- RECORDS TO USE:

- - -

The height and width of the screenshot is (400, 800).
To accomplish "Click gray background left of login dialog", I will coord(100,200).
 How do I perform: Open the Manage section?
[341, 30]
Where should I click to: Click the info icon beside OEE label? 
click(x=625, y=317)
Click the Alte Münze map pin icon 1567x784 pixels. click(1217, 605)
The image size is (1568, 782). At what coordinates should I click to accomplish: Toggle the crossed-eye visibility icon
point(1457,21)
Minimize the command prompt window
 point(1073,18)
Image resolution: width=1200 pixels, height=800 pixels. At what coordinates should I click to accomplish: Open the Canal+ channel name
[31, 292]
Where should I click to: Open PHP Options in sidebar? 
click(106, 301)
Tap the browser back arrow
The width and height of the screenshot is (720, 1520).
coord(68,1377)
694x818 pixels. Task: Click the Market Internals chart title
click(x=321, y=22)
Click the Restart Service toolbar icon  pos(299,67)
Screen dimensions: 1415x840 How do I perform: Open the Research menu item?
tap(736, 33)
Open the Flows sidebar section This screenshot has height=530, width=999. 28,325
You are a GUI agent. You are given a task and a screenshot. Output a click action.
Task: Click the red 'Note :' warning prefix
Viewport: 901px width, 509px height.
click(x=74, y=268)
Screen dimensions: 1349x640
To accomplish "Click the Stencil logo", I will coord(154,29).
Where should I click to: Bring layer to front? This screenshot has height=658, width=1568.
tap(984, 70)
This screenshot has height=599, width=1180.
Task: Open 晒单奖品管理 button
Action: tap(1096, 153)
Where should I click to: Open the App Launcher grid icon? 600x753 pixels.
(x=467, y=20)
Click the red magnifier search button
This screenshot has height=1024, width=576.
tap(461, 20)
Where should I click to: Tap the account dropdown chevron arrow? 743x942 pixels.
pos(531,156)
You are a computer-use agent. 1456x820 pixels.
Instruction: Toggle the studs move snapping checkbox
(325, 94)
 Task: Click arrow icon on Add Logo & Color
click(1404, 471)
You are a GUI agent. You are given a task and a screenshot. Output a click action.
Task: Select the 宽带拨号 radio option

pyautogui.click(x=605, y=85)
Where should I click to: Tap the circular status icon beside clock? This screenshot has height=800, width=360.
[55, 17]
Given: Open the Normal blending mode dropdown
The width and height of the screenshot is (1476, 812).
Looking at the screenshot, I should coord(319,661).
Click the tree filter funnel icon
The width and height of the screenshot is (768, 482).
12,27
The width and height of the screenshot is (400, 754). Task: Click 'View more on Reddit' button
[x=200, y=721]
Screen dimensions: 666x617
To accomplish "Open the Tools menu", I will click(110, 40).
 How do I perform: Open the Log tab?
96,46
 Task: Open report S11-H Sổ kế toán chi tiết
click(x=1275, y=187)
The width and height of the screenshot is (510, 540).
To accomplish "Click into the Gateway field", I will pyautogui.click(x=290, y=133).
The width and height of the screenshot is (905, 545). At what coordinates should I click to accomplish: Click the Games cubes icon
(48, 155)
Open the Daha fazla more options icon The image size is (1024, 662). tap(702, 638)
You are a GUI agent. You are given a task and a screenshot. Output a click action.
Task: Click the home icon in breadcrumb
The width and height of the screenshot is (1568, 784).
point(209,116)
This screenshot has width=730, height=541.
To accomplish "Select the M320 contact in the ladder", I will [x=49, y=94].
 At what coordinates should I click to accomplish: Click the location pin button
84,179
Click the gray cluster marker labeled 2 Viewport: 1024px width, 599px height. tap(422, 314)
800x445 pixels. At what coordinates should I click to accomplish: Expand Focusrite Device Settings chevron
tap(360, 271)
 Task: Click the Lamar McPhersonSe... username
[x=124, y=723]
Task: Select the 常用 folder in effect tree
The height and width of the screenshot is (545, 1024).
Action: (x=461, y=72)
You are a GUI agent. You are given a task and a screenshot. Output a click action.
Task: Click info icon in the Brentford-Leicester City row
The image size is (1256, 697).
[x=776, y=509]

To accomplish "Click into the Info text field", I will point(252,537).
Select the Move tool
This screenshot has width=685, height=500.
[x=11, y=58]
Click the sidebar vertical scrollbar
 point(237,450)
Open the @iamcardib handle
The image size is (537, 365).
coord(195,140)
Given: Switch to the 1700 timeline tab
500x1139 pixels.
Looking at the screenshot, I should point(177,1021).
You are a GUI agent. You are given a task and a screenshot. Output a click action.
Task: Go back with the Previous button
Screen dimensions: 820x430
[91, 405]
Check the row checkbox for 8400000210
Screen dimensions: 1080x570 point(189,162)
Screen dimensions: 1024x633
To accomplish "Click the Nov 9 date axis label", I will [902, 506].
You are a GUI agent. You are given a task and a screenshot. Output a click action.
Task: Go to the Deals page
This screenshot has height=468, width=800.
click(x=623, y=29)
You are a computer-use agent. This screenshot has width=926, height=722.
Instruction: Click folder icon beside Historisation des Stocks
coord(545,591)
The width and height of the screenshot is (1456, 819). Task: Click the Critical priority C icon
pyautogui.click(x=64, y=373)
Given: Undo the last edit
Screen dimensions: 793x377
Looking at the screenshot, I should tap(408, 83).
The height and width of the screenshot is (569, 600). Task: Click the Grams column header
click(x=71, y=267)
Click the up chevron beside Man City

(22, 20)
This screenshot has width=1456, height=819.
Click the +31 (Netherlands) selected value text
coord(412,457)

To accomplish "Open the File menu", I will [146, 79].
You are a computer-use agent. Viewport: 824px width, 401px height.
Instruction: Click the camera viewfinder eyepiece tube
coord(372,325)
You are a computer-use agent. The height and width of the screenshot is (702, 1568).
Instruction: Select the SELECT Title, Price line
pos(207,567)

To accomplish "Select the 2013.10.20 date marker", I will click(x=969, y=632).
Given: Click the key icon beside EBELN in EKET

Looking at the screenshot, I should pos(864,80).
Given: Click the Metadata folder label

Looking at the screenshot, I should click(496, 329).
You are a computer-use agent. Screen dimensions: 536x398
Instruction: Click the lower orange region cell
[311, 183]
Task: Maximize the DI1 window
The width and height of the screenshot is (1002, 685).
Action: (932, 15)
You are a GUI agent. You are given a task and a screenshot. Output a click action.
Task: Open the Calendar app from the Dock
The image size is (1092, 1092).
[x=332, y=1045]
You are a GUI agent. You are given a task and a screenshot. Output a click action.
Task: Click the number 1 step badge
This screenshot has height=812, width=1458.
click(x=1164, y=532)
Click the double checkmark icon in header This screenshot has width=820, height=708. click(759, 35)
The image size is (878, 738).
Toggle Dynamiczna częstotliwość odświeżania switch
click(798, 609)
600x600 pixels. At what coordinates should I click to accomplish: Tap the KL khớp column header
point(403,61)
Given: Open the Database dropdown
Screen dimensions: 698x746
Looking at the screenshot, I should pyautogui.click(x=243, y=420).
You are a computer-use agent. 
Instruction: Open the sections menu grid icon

- - -

- GIVEN EXERCISE: Copy the data above line for line, without changing anything.

- EXERCISE RESPONSE:
The height and width of the screenshot is (400, 800).
To accomplish "Click gray background left of login dialog", I will coord(100,200).
 How do I perform: Open the Manage section?
[341, 30]
Where should I click to: Click the info icon beside OEE label? 
click(x=625, y=317)
Click the Alte Münze map pin icon 1567x784 pixels. click(1217, 605)
The image size is (1568, 782). At what coordinates should I click to accomplish: Toggle the crossed-eye visibility icon
point(1457,21)
Minimize the command prompt window
 point(1073,18)
Image resolution: width=1200 pixels, height=800 pixels. At what coordinates should I click to accomplish: Open the Canal+ channel name
[31, 292]
Where should I click to: Open PHP Options in sidebar? 
click(106, 301)
Tap the browser back arrow
The width and height of the screenshot is (720, 1520).
coord(68,1377)
694x818 pixels. Task: Click the Market Internals chart title
click(x=321, y=22)
Click the Restart Service toolbar icon  pos(299,67)
Screen dimensions: 1415x840 How do I perform: Open the Research menu item?
tap(736, 33)
Open the Flows sidebar section This screenshot has height=530, width=999. 28,325
You are a GUI agent. You are given a task and a screenshot. Output a click action.
Task: Click the red 'Note :' warning prefix
Viewport: 901px width, 509px height.
click(x=74, y=268)
Screen dimensions: 1349x640
To accomplish "Click the Stencil logo", I will coord(154,29).
Where should I click to: Bring layer to front? This screenshot has height=658, width=1568.
tap(984, 70)
This screenshot has height=599, width=1180.
Task: Open 晒单奖品管理 button
Action: tap(1096, 153)
Where should I click to: Open the App Launcher grid icon? 600x753 pixels.
(x=467, y=20)
Click the red magnifier search button
This screenshot has height=1024, width=576.
tap(461, 20)
Where should I click to: Tap the account dropdown chevron arrow? 743x942 pixels.
pos(531,156)
You are a computer-use agent. 1456x820 pixels.
Instruction: Toggle the studs move snapping checkbox
(325, 94)
 Task: Click arrow icon on Add Logo & Color
click(1404, 471)
You are a GUI agent. You are given a task and a screenshot. Output a click action.
Task: Select the 宽带拨号 radio option

pyautogui.click(x=605, y=85)
Where should I click to: Tap the circular status icon beside clock? This screenshot has height=800, width=360.
[55, 17]
Given: Open the Normal blending mode dropdown
The width and height of the screenshot is (1476, 812).
Looking at the screenshot, I should coord(319,661).
Click the tree filter funnel icon
The width and height of the screenshot is (768, 482).
12,27
The width and height of the screenshot is (400, 754). Task: Click 'View more on Reddit' button
[x=200, y=721]
Screen dimensions: 666x617
To accomplish "Open the Tools menu", I will click(110, 40).
 How do I perform: Open the Log tab?
96,46
 Task: Open report S11-H Sổ kế toán chi tiết
click(x=1275, y=187)
The width and height of the screenshot is (510, 540).
To accomplish "Click into the Gateway field", I will pyautogui.click(x=290, y=133).
The width and height of the screenshot is (905, 545). At what coordinates should I click to accomplish: Click the Games cubes icon
(48, 155)
Open the Daha fazla more options icon The image size is (1024, 662). tap(702, 638)
You are a GUI agent. You are given a task and a screenshot. Output a click action.
Task: Click the home icon in breadcrumb
The width and height of the screenshot is (1568, 784).
point(209,116)
This screenshot has width=730, height=541.
To accomplish "Select the M320 contact in the ladder", I will [x=49, y=94].
 At what coordinates should I click to accomplish: Click the location pin button
84,179
Click the gray cluster marker labeled 2 Viewport: 1024px width, 599px height. tap(422, 314)
800x445 pixels. At what coordinates should I click to accomplish: Expand Focusrite Device Settings chevron
tap(360, 271)
 Task: Click the Lamar McPhersonSe... username
[x=124, y=723]
Task: Select the 常用 folder in effect tree
The height and width of the screenshot is (545, 1024).
Action: (x=461, y=72)
You are a GUI agent. You are given a task and a screenshot. Output a click action.
Task: Click info icon in the Brentford-Leicester City row
The image size is (1256, 697).
[x=776, y=509]

To accomplish "Click into the Info text field", I will point(252,537).
Select the Move tool
This screenshot has width=685, height=500.
[x=11, y=58]
Click the sidebar vertical scrollbar
 point(237,450)
Open the @iamcardib handle
The image size is (537, 365).
coord(195,140)
Given: Switch to the 1700 timeline tab
500x1139 pixels.
Looking at the screenshot, I should point(177,1021).
You are a GUI agent. You are given a task and a screenshot. Output a click action.
Task: Go back with the Previous button
Screen dimensions: 820x430
[91, 405]
Check the row checkbox for 8400000210
Screen dimensions: 1080x570 point(189,162)
Screen dimensions: 1024x633
To accomplish "Click the Nov 9 date axis label", I will [902, 506].
You are a GUI agent. You are given a task and a screenshot. Output a click action.
Task: Go to the Deals page
This screenshot has height=468, width=800.
click(x=623, y=29)
You are a computer-use agent. This screenshot has width=926, height=722.
Instruction: Click folder icon beside Historisation des Stocks
coord(545,591)
The width and height of the screenshot is (1456, 819). Task: Click the Critical priority C icon
pyautogui.click(x=64, y=373)
Given: Undo the last edit
Screen dimensions: 793x377
Looking at the screenshot, I should tap(408, 83).
The height and width of the screenshot is (569, 600). Task: Click the Grams column header
click(x=71, y=267)
Click the up chevron beside Man City

(22, 20)
This screenshot has width=1456, height=819.
Click the +31 (Netherlands) selected value text
coord(412,457)

To accomplish "Open the File menu", I will [146, 79].
You are a computer-use agent. Viewport: 824px width, 401px height.
Instruction: Click the camera viewfinder eyepiece tube
coord(372,325)
You are a computer-use agent. The height and width of the screenshot is (702, 1568).
Instruction: Select the SELECT Title, Price line
pos(207,567)

To accomplish "Select the 2013.10.20 date marker", I will click(x=969, y=632).
Given: Click the key icon beside EBELN in EKET

Looking at the screenshot, I should pos(864,80).
Given: Click the Metadata folder label

Looking at the screenshot, I should click(496, 329).
You are a computer-use agent. Screen dimensions: 536x398
Instruction: Click the lower orange region cell
[311, 183]
Task: Maximize the DI1 window
The width and height of the screenshot is (1002, 685).
Action: (932, 15)
You are a GUI agent. You are given a task and a screenshot. Output a click action.
Task: Open the Calendar app from the Dock
The image size is (1092, 1092).
[x=332, y=1045]
You are a GUI agent. You are given a task and a screenshot. Output a click action.
Task: Click the number 1 step badge
This screenshot has height=812, width=1458.
click(x=1164, y=532)
Click the double checkmark icon in header This screenshot has width=820, height=708. click(759, 35)
The image size is (878, 738).
Toggle Dynamiczna częstotliwość odświeżania switch
click(798, 609)
600x600 pixels. At what coordinates should I click to accomplish: Tap the KL khớp column header
point(403,61)
Given: Open the Database dropdown
Screen dimensions: 698x746
Looking at the screenshot, I should pyautogui.click(x=243, y=420).
You are a computer-use agent. 
Instruction: Open the sections menu grid icon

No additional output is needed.